The family dynamic is one of the strongest aspects of the show. Rusty’s son and daughter struggle with public scrutiny, humiliation, and the terrifying uncertainty of not fully knowing whether their father is innocent. Meanwhile Barbara’s arc becomes increasingly compelling because you’re never quite sure why she stays. Love? Denial? Loyalty? Exhaustion? Probably all four.

What I also appreciated is that Presumed Innocent avoids becoming overly melodramatic despite having every ingredient to do so. It remains controlled. Quietly tense. The kind of series where conversations feel dangerous and silences somehow feel even worse.

And then comes the ending.

Now admittedly, I partially guessed the twist. But the series still managed to surprise me because while I suspected the direction, I had the wrong person entirely. And that’s the best kind of thriller ending — one where the clues were there all along, but you were looking in the wrong place.

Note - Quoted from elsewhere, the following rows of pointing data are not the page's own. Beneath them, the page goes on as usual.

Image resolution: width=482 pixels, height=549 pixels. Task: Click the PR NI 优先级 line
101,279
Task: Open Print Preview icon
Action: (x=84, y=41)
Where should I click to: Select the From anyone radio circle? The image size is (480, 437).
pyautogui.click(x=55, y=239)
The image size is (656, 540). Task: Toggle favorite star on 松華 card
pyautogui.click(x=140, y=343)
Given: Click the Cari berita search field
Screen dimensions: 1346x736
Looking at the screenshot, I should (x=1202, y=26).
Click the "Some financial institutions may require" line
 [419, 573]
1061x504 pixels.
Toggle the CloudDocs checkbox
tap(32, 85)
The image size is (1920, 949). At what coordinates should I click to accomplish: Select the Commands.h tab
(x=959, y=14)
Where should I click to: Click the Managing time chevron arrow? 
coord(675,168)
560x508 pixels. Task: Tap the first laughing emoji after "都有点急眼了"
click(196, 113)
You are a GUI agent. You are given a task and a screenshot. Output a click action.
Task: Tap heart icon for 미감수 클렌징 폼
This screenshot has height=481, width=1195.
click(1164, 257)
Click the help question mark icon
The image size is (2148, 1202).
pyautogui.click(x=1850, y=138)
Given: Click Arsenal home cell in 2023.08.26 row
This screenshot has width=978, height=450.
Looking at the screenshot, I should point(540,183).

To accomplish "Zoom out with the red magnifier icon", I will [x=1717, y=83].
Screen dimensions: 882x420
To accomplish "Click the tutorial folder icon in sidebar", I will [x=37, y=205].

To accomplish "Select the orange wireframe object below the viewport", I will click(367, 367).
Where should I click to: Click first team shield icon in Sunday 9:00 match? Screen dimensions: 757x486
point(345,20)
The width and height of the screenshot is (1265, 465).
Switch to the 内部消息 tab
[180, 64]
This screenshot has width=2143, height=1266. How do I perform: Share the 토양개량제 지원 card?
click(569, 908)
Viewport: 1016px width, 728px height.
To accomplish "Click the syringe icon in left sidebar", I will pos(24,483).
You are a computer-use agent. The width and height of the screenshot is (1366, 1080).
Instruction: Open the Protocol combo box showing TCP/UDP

By the final episode, I was completely hooked.

Overall, Presumed Innocent is smart, tense, stylishly made television with excellent performances across the board. Jake Gyllenhaal is magnetic as Rusty, but Peter Sarsgaard’s Tommy Molto truly elevates the series into something special. Their rivalry gives the show its pulse.

So if you enjoy courtroom dramas filled with betrayal, secrets, emotional chaos, complicated marriages, morally questionable people, and enough tension to make you suspect literally everybody onscreen — this one is absolutely worth your time. Just don’t expect to stop at one episode. You absolutely won’t.